# Work to do
Gather every line of the data below that contains the word "Toggle", copying each line in full. Case counts, so only lines with the same capitalization match.

☆ ☆ ☆ ☆ ☆ ☆ ☆

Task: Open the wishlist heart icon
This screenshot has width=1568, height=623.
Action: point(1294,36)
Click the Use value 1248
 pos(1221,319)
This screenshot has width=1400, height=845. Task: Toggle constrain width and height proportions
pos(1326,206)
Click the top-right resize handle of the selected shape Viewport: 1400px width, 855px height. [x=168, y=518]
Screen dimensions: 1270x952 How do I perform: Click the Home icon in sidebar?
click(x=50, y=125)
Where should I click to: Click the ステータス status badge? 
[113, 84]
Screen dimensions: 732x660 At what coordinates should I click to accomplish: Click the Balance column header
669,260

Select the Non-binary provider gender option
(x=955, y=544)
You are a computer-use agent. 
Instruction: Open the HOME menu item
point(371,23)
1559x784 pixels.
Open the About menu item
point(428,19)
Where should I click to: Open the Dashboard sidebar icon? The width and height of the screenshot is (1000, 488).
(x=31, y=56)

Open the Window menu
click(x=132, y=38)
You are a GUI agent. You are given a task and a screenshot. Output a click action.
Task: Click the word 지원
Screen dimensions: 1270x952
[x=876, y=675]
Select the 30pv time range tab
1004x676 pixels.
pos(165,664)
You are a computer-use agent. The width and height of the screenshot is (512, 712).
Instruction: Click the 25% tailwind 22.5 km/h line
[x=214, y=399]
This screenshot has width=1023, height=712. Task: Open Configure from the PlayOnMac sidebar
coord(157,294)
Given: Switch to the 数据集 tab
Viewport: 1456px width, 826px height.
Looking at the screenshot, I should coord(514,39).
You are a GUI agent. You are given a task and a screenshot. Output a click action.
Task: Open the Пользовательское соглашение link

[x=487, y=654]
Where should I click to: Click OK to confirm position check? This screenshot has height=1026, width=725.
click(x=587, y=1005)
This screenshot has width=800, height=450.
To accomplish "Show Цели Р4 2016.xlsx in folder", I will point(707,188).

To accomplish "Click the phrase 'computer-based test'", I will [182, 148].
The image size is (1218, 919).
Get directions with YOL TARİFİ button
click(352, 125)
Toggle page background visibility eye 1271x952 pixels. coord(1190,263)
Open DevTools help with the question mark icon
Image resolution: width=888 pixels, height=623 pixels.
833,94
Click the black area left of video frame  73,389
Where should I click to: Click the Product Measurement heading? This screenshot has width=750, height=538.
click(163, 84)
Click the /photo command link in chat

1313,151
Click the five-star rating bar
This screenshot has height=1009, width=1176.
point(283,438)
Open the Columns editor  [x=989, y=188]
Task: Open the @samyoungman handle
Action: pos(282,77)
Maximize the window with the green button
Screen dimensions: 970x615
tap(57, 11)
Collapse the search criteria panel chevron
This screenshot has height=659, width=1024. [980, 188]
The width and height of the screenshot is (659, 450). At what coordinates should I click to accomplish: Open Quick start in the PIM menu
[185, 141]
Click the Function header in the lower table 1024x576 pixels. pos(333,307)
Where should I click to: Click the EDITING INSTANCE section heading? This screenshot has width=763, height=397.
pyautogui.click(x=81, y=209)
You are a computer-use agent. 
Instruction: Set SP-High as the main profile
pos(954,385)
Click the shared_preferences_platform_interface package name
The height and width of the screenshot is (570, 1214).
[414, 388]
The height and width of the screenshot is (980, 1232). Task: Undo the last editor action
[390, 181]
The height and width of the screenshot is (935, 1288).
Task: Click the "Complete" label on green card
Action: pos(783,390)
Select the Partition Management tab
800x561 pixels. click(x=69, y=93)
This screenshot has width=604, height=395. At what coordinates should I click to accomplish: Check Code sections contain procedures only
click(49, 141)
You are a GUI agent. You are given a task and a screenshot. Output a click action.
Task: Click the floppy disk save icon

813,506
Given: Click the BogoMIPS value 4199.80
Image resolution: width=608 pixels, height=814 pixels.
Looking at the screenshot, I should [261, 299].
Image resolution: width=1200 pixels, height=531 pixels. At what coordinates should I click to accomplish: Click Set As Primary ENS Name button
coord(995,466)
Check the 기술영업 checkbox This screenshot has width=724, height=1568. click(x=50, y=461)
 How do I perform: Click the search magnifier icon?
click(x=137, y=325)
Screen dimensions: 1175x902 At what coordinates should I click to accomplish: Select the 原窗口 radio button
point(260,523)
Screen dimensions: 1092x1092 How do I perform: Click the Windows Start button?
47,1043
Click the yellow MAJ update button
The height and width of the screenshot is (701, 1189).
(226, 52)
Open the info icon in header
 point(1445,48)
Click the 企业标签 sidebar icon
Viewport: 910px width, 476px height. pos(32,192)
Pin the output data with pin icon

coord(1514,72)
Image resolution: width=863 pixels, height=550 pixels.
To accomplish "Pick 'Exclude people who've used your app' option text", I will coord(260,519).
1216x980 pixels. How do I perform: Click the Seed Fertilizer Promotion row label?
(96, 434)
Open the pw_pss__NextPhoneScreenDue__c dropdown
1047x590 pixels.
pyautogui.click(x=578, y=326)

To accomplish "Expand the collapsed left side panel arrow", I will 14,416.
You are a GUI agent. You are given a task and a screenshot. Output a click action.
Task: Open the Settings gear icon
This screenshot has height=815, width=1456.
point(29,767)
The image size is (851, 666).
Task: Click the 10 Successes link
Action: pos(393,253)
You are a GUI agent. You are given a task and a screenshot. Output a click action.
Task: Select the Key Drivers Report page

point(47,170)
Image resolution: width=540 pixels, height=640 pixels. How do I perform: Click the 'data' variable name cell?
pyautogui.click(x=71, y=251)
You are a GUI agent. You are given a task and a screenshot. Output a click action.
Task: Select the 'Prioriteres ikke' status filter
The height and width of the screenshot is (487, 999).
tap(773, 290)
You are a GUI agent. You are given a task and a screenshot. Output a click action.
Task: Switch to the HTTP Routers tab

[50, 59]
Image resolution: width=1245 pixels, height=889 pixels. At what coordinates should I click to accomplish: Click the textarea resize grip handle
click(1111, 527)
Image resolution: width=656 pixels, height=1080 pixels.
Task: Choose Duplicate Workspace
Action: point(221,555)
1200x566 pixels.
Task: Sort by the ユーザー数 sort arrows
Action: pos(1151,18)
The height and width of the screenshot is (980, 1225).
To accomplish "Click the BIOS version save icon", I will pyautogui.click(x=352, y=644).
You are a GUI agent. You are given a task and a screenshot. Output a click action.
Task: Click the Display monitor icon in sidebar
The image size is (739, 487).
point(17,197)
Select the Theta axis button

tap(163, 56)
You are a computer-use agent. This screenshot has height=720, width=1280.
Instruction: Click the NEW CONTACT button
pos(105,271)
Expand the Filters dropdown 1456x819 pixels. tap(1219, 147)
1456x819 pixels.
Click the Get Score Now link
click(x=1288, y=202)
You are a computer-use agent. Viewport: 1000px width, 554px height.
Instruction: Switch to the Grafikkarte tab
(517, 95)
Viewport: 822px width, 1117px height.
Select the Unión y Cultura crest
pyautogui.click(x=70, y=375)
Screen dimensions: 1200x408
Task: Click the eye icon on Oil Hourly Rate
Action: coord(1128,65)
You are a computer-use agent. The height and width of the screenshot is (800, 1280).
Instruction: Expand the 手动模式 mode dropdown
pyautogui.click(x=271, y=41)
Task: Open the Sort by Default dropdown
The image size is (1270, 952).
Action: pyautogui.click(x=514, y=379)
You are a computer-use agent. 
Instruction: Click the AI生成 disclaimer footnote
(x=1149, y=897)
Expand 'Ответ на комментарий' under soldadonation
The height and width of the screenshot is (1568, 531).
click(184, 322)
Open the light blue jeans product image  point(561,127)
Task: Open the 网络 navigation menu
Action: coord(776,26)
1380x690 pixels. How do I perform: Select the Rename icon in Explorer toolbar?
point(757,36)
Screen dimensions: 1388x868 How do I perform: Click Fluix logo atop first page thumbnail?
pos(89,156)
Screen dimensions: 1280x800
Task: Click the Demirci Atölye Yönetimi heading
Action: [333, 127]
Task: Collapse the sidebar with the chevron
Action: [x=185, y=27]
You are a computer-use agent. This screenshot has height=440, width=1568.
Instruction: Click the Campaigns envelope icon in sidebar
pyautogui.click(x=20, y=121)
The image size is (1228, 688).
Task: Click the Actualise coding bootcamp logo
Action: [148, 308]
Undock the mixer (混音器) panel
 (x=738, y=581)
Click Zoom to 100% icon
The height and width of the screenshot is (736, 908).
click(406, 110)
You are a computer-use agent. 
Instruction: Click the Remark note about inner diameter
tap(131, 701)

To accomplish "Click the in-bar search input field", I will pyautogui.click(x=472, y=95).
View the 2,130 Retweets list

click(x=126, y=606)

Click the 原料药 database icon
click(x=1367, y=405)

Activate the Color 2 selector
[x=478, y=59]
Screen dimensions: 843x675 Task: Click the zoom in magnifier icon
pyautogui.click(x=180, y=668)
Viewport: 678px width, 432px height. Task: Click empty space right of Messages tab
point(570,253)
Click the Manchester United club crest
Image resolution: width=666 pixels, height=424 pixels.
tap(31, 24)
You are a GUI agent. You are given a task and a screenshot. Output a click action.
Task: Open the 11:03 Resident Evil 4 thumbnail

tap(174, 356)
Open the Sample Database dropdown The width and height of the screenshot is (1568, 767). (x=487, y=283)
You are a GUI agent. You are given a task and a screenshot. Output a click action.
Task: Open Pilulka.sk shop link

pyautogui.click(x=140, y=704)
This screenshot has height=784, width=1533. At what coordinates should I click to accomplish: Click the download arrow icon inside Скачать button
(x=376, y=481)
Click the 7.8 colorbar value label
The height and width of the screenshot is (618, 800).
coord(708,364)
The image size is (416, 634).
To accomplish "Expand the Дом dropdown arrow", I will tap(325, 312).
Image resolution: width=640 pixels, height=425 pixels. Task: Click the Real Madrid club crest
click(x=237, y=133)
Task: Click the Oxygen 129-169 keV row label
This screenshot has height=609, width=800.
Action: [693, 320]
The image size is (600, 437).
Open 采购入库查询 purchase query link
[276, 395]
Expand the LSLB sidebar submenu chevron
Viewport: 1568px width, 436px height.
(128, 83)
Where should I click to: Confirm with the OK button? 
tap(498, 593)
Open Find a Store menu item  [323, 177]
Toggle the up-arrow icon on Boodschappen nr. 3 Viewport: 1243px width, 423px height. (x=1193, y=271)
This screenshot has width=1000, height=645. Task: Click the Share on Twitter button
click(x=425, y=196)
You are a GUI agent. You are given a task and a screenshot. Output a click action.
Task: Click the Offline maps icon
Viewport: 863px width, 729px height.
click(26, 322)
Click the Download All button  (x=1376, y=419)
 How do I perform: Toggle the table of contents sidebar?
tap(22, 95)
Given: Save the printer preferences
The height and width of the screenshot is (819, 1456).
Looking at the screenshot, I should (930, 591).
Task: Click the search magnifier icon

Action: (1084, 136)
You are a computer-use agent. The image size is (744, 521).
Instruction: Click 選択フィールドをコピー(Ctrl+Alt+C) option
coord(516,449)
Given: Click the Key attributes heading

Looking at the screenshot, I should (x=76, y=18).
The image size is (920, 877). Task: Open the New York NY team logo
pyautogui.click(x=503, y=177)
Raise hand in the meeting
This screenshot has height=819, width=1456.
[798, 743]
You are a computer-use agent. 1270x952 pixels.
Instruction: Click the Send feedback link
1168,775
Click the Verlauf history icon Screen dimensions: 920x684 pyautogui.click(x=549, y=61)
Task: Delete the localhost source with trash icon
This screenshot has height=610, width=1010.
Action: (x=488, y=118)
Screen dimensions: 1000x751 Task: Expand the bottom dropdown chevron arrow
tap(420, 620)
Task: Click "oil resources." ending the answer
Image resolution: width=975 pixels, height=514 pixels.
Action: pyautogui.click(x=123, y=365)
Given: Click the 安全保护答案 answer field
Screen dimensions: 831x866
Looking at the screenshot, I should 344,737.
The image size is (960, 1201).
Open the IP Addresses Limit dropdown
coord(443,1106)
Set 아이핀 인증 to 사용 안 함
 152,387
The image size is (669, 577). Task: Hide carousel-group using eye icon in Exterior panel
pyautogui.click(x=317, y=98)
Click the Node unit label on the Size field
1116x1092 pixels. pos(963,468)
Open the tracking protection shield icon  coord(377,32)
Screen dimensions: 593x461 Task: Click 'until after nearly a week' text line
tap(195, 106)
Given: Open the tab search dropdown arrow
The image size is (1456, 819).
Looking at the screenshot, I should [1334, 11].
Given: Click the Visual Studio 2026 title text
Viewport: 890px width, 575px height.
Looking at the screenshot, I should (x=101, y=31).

☆ ☆ ☆ ☆ ☆ ☆ ☆

# Solution for this task
This screenshot has width=1400, height=845. Task: Toggle constrain width and height proportions
Toggle page background visibility eye 1271x952 pixels. coord(1190,263)
Toggle the up-arrow icon on Boodschappen nr. 3 Viewport: 1243px width, 423px height. (x=1193, y=271)
 How do I perform: Toggle the table of contents sidebar?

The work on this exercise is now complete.